BORSE ASIATICHE POSITIVE, GIAPPONE SOPRA I MASSIMI DI LUGLIO

Anche Shanghai è vicina al record degli ultimi 2 mesi. Tra le borse asiatiche solo l’India è sotto la parità

L’intonazione delle borse asiatiche rimane positiva. Il Giappone è il primo mercato dell’estremo oriente a portarsi sopra i massimi di inizio luglio. Lo Shanghai Composite è molto vicino. In una giornata con il segno più fa eccezione l’India. Nel momento in cui si scrive Bombei è poco sotto la parità.

I listini si muovono al rialzo grazie agli stimoli annunciati dalla Banca Centrale Europea ed all’idea di Donald Trump di procedere ad un accordo temporaneo con Pechino sul commercio. Sul listino giapponese si assiste poi ad una rotazione dai bond alle azioni.

Nel dettaglio queste le chiusure: Tokyo +1,05%, Seul +0,84%, Shanghai +0,75%, (ancora aperta), Hong Kong +0,73% (ancora aperta), Bombei -0,11% (ancora aperta),

BORSE ASIATICHE: ANALISI TECNICA

Come detto, tra le borse asiatiche il Giappone è sopra i massimi di luglio, Cina è molto vicina. Corea e Hong Kong sono più indietro ma hanno superato i massimi di agosto. L’India rimane laterale.
Gli impulsi e le tendenza sono tutte positive fa eccezione l’India con impulso negativo e trend laterale.

VALUTE

Il dollaro chiude in flessione la seduta asiatica.

Dollaro Yen è in tendenza positiva dalla metà di agosto, l’impulso rimane ascendente. La sessione asiatica chiude a 108,02 -0,05%. La prossima resistenza è a 108,43. Segnali di debolezza sotto 107,00.

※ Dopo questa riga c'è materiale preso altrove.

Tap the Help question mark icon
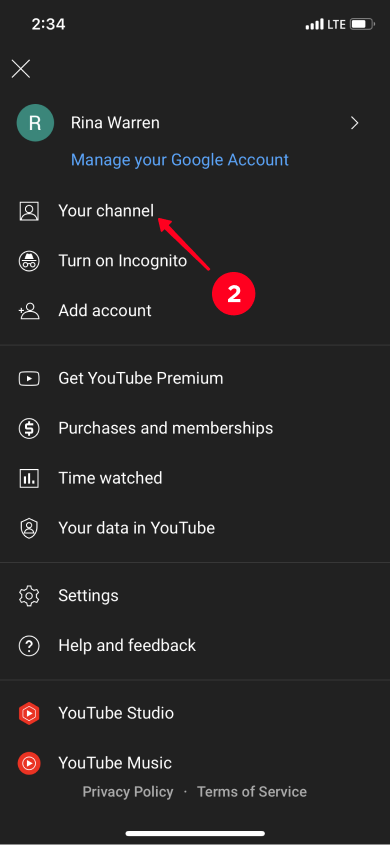 tap(29, 646)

Dollaro Yuan, come detto, ha toccato i massimi intraday a 7,19 59 ad un passo da 7,20 all’inizio della settimana precedente per poi ritracciare nelle sedute successive.

Il cambio rimane all’interno di un impulso ribassista. La chiusura della sessione asiatica è a 7,03 00 (-0,45%). Il successivo supporto è sulla importante soglia psicologica a 7,00, livello dal quale partì l’accelerazione rialzista di dollaro yuan.

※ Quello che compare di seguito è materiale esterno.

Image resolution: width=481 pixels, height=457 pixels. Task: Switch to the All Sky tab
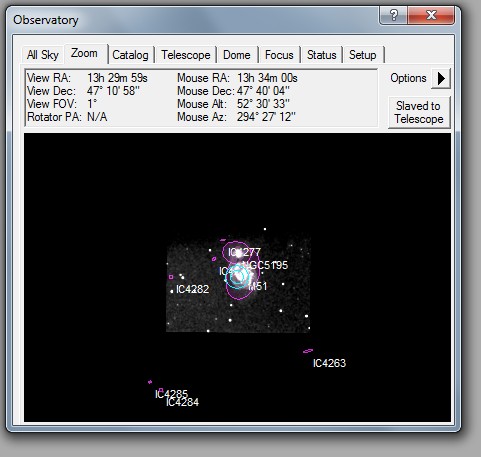click(x=43, y=55)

Euro Dollaro ha toccato ieri il minimo del 3 settembre per poi ripartire al rialzo. La sessione asiatica termina a 1,10 96, +0,29% in impulso rialzista.

MATERIE PRIME

Il petrolio è all’interno di impulso ribassista durante le contrattazioni delle borse asiatiche, dopo una falsa rottura al rialzo di un triangolo ascendente. Il greggio non è riuscito a recuperare il momentaneo apprezzamento del dollaro americano che ha portato giù le quotazioni. Il petrolio è quotato in dollari, per cui quando il biglietto verde si apprezza tende a scendere.

Nel fine settimana precedente è stato comunicato l’avvicendamento al vertice della Ministero dell’Energia dell’Arabia Saudita. Re Salman dell’Arabia Saudita ha sostituito il ministro dell’Energia Khalid Al Falih con uno dei suoi figli: il principe Abdulaziz bin Salman.

Il rame ha reagito dai minimi di periodo a 2,52 di inizio settimana. L’impulso rimane positivo, algebricamente chiude la sessione asiatica in positivo a 2,65 (+0,12% rispetto a ieri). La tendenza è positiva.

Quanto all’oro, ritraccia dai massimi di periodo e resistenze di breve in area rispettivamente a 1.555 e 1.550. L’impulso è tornato positivo, dopo i minimi a 15 giorni a 1.484. La chiusura della sessione asiatica è positiva a 1.504 +0,38%.

Crescita del rendimento giapponese
Grafico Bond decennale giapponese by Trading View

TASSI D’INTERESSE

Prosegue l’impulso positivo dei tassi di interesse dopo i minimi delle settimane precedenti. In discesa i prezzi dei bond decennali, con un rialzo dei rendimenti. Il decennale giapponese rende -0,15% con +5,6 basis point, quello australiano quota 1,16% +1,7 basis point di rendimento.

Per il tasso di interesse giapponese siamo sui massimi di settembre, mentre per quello australiano siamo vicini ai massimi di agosto.